City officials closed down Columbus Inn and Suites, 6121 Zumstein Drive, on June 12, 2013.
A COTA bus was parked outside the Red Carpet Inn last week to keep the residents who had to evacuate the place warm while they looked for other accommodations, according to Dave Cooper, president of the Northland Area Business Association. Maryhaven and other social service agencies provided assistance in relocating displaced motel residents.
Cooper and other community leaders applauded actions taken by city officials to rid the neighborhood of nuisance properties such as Red Carpet Inn and Columbus Inn and Suites.
"We're making a concerted effort to target problem hotels," City Attorney Richard C. Pfeiffer Jr. said in a statement. "Building cases takes time, but I want the public to know that these public nuisances are a top priority of ours."
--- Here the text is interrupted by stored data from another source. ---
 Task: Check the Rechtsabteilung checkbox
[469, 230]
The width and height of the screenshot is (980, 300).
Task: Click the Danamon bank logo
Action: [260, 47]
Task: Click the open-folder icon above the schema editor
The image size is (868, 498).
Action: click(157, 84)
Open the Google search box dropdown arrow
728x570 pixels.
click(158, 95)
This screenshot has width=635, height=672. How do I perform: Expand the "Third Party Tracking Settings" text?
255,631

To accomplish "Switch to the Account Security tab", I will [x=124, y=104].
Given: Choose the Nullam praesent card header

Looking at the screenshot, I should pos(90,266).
They should be, Northland Community Council President Emmanuel V. Remy said.
"They are just a breeding ground for crime," he stated.
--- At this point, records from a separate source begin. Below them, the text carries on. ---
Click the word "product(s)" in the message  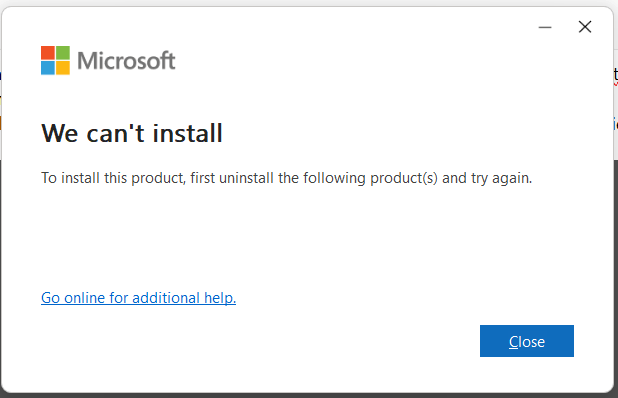404,178
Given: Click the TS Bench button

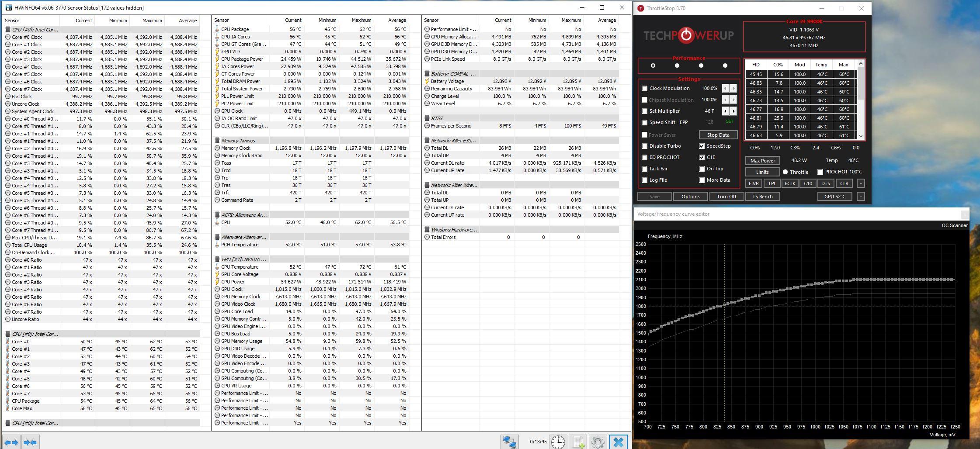Looking at the screenshot, I should [762, 197].
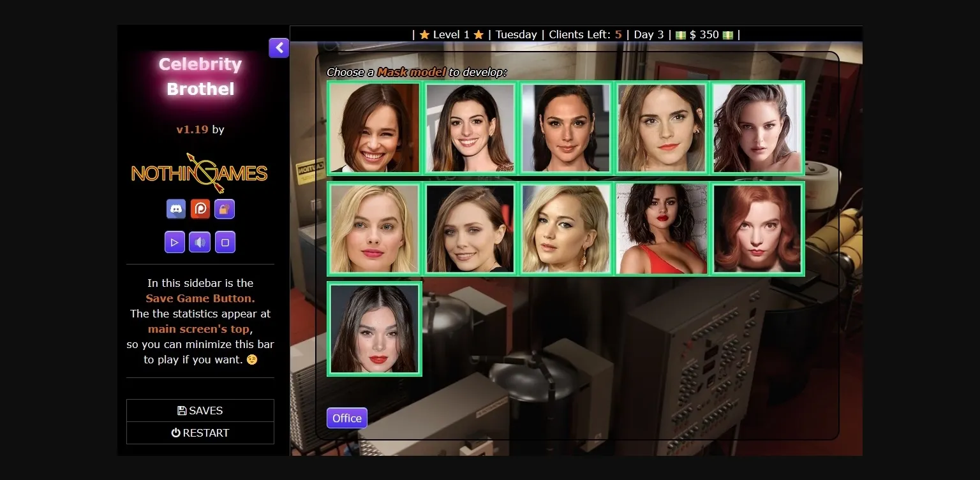The image size is (980, 480).
Task: Click the stop playback square icon
Action: click(225, 242)
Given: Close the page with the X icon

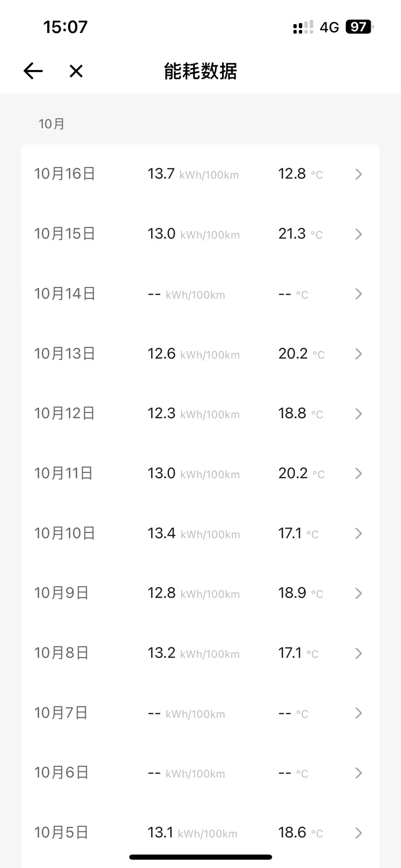Looking at the screenshot, I should point(76,71).
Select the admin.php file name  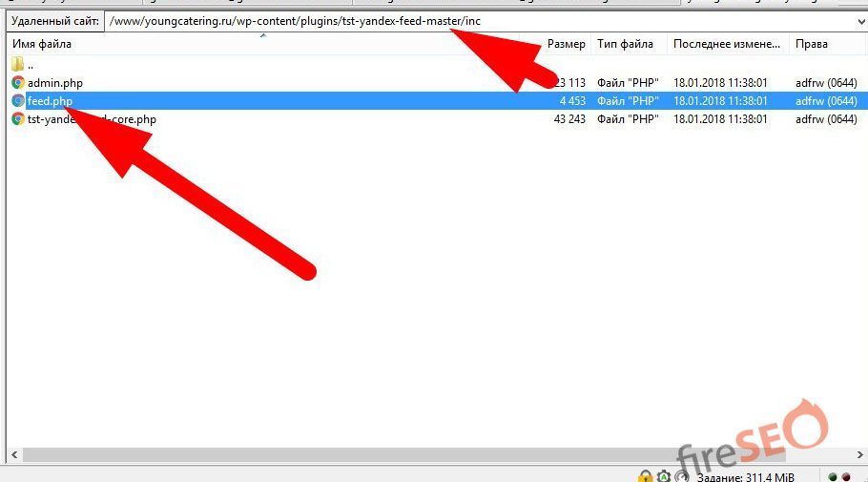[55, 83]
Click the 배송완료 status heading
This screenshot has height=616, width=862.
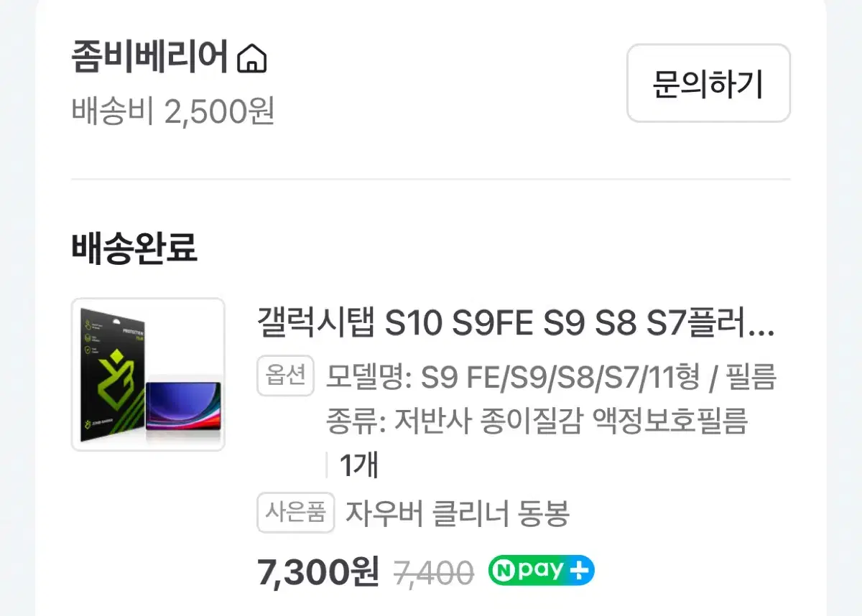pos(134,248)
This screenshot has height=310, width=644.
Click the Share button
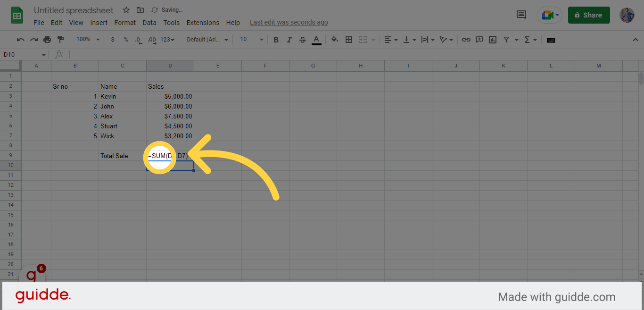588,15
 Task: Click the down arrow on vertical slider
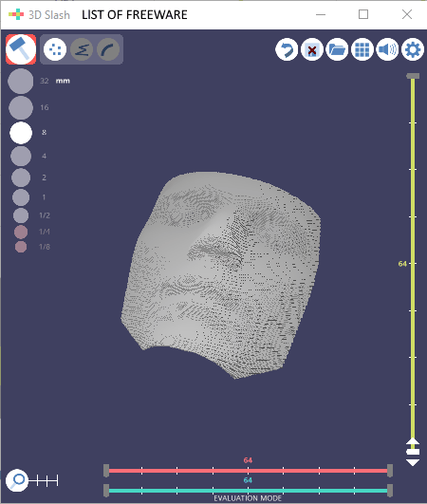pos(413,462)
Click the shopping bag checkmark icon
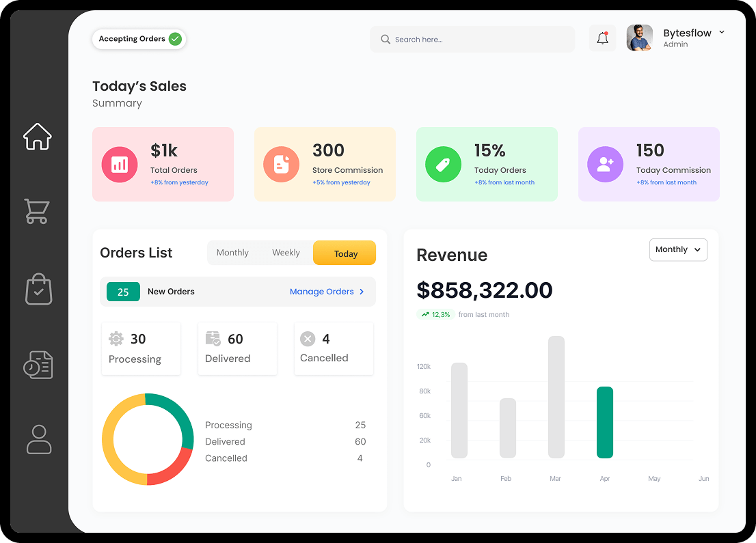756x543 pixels. (x=38, y=289)
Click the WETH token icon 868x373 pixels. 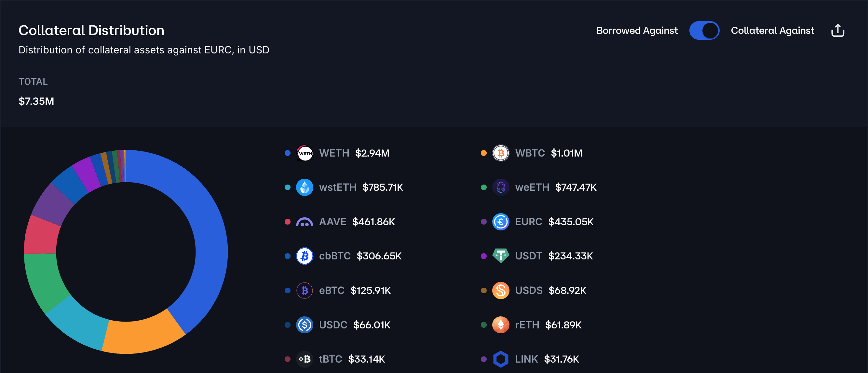(305, 153)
"I'm in favor of what they're doing," said Cooper, whose predecessor as NABA president, Mohammad Ashraf, and his wife, Umtal, own Columbus Inn and Suites.
Only the day before the Red Carpet Inn was ordered closed, Judge Teresa L. Liston ruled in favor of the city in a complaint against the Ashrafs for running an establishment that "had been fraught with significant problems since at least 2011," according to a City Attorney's Office press release.
In her decision, Liston wrote that the Ashrafs "are guilty of maintaining a nuisance in violation of the law."
"It was everything we asked for," Assistant City Attorney William A. Sperlazza said of the ruling. "We feel it is absolutely the appropriate ruling under the law. It's a good ruling for the city, it's a good ruling for the businesses in that area and it's a good ruling for the residents who live in that area."
As for the Red Carpet Inn, Sperlazza said a hearing was scheduled for this week to determine future steps regarding the property. It is valued at $1.5 million and was purchased on Aug. 20, 2013, for $973,750 by Sunstar Columbus Inc. of Addison, Ill., according to the Franklin County Auditor's Office website.
"The evidence suggests thus far that the Red Carpet Inn is one of the worst hotels in the area in terms of drugs and prostitution," Sperlazza said.
The Columbus Division of Police logged 358 calls for service to the motel in 2013 alone, he said.
"That certainly ranks it as one of the highest hotels in that measure," Sperlazza said. "That's significant. That's a strain on Columbus police resources."
The closing of the Red Carpet Inn, coupled with the long-term shuttering of Columbus Inn and Suites, will serve to make the area safer because patrol officers won't be tied up dealing with calls and complaints involving the motels, he added.
Sperlazza singled out Brandon L. Boos, secretary of the Northland Community Council and vice president of the Salem Civic Association, for his willingness to testify on behalf of the city in the complaint against the Ashrafs.
"We're lucky to have people like Brandon who are willing to step up," Sperlazza said.
"We've known for a long time that the issues with crime in the Northland area ... have been from all the multifamily housing and motels that have gone away from the right way to do business," Remy said. "I cannot tell you how pleased I am with the liaison officers we have in the Northland area who have really spearheaded the drive to get these places out of the Northland area."
Remy was referring to officers Scott Clinger and Larry Geis, who helped organize representatives from various city and state departments in inspecting the problem motels at I-71 and state Route 161.
"This is not a victory, but it's absolutely a step in the right direction," Remy added.
"We simply will not put up with it," said William Logan, coordinator of the Northland Area Code Task Force. "If we have to have them shut down, we will do that. The decision is up to the business owners in how they do business. The community will take care of itself to see that our standards are met."
"If they can't run the business in a legal manner, we don't want them there," Cooper said.